### Dataset records
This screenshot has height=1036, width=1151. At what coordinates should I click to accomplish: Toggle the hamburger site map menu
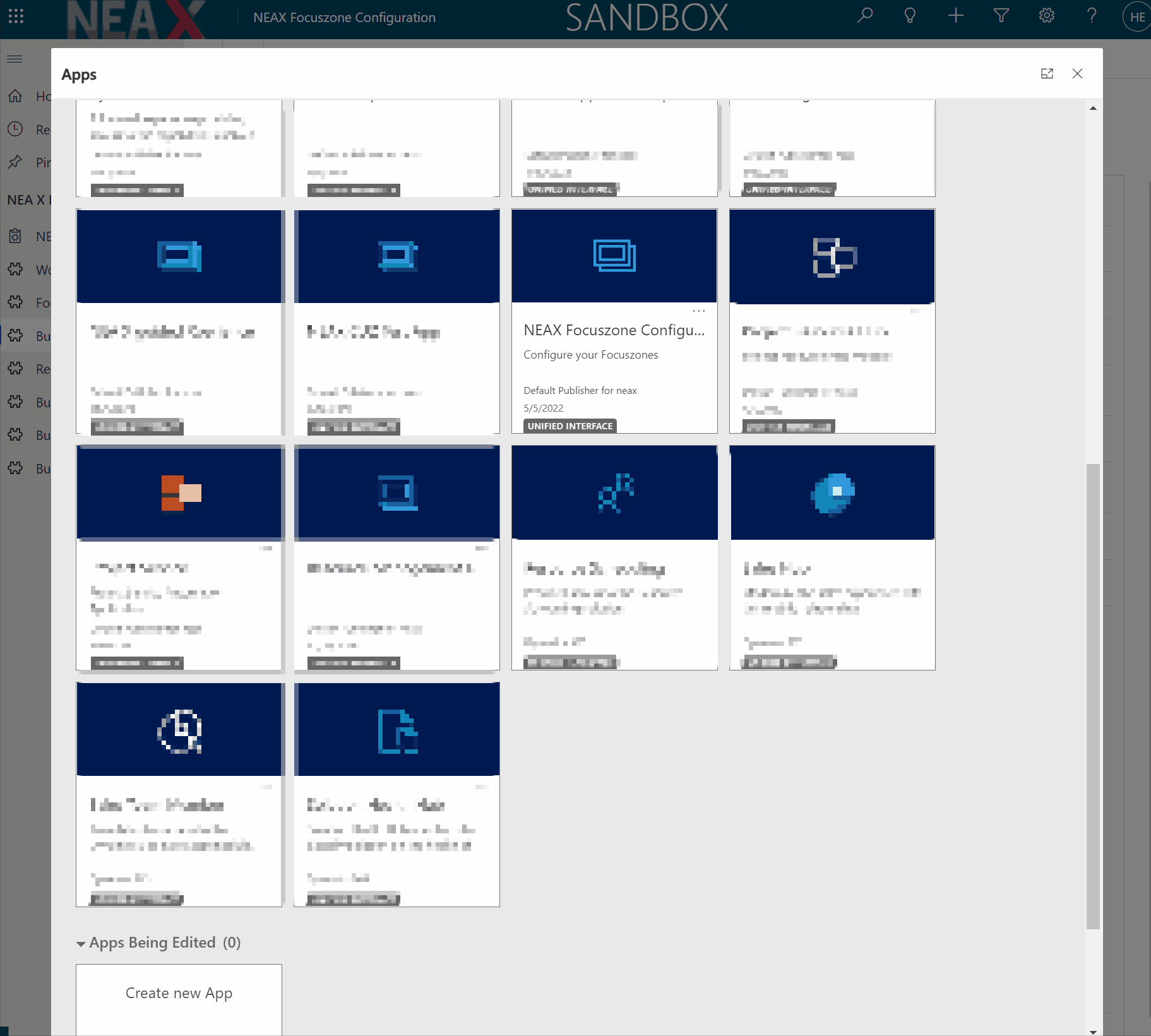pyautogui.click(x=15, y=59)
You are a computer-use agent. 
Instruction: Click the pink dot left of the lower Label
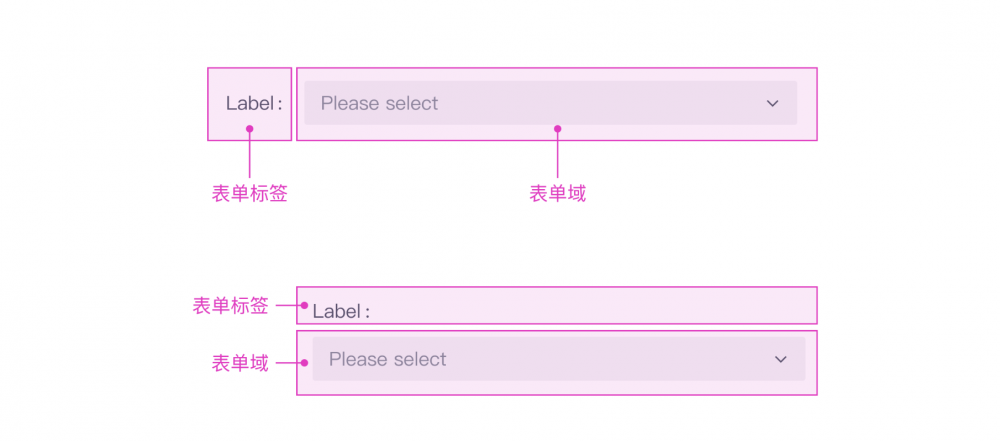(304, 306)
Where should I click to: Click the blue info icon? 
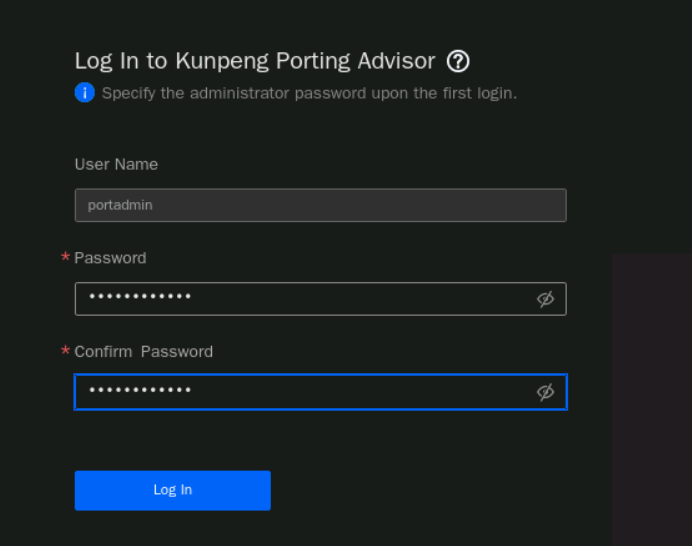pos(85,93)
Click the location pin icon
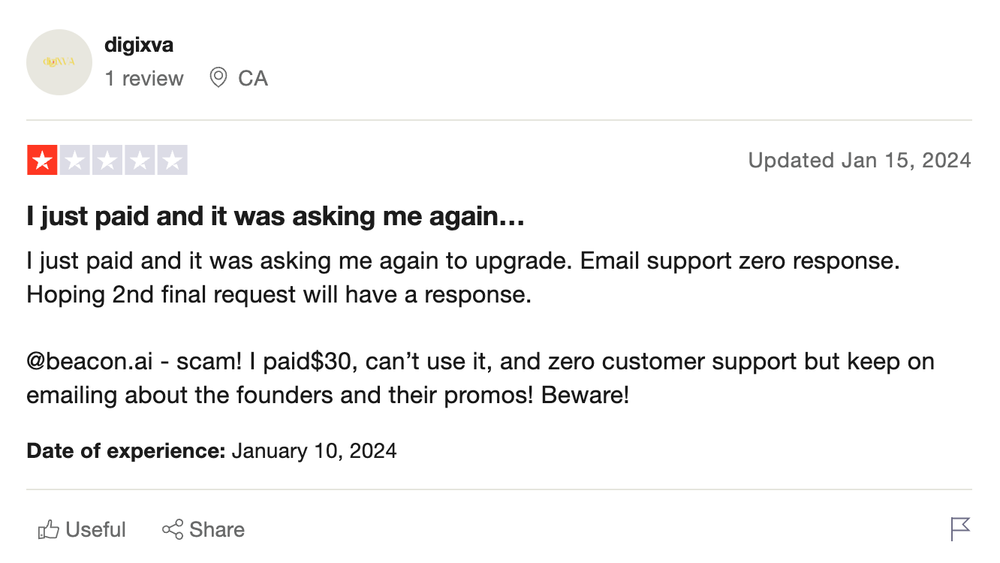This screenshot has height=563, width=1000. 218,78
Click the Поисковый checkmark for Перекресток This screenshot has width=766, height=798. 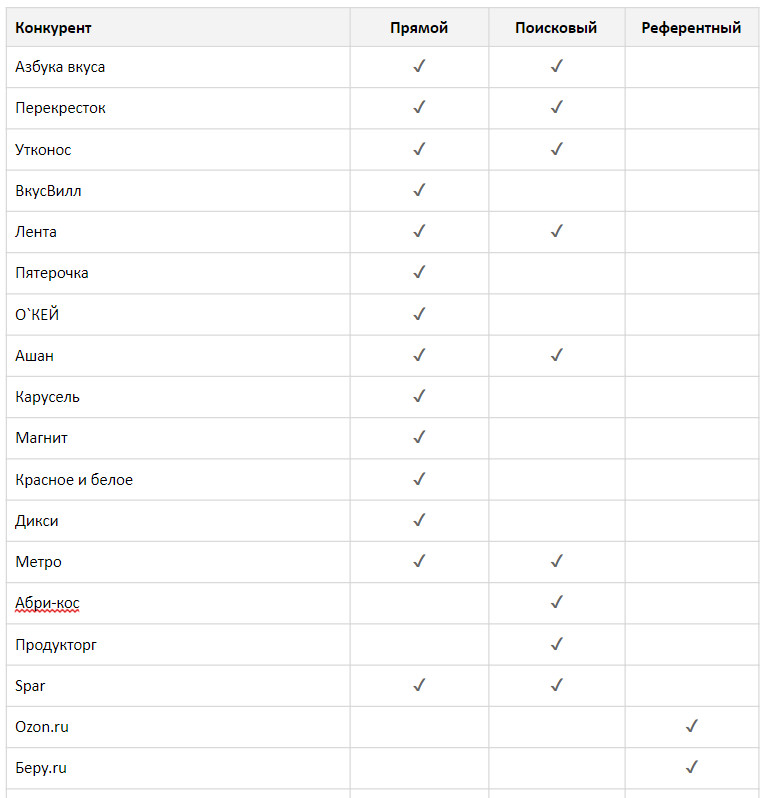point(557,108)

### Task directions
Extract every line from the entries above that contains the word "should", copying each line in full.

### Result for this task
This screenshot has height=1036, width=1151. At what coordinates should I click to accomplish: Toggle the hamburger site map menu
Where should I click to: Click the blue info icon? 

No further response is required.